Scope of model.compile(), model.fit() and model.init() model.build() in custom and distributed training

mirko.bruhn · January 24, 2023, 10:33am

Hi,
I try to figure out the scope of the different methods listed above.

My understanding is, that custom training will replace:

model.fit() : reducing loss, adjusting weight, calculating Gradients
model.compile() : defining loss, metrics and optimizer

But I am still at loss in regards of the initialization of the weights of the model.
Previously I understood that the initial weights of a model will be defined already once the model constructor model.init() is called, which is calling model.build()
(At least this is what I understood from the Course in Custom layers and models)
To do so, the model constructor already need to know the shape of the inputs.

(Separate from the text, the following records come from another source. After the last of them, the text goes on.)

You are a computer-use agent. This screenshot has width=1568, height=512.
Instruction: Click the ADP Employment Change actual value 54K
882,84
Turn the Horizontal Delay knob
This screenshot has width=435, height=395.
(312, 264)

But in the multi-GPU mirrored strategy lab, I do not see where the Input-shape of the model
is defined?
When will the model be initialized and where to specify the input shape?
And will each model (since every GPU has its own copy) have the same set of initial weights?
Can we choose, how to initialize the weights (since there are different strategies?)

Thanks! Mirko

Wendy · January 24, 2023, 10:17pm

@mirko.bruhn, if the shape isn’t known initially, weights won’t be created until they are used. The “Specifying the input shape in advance” section in the Keras Sequential model documentation has a good general explanation with examples.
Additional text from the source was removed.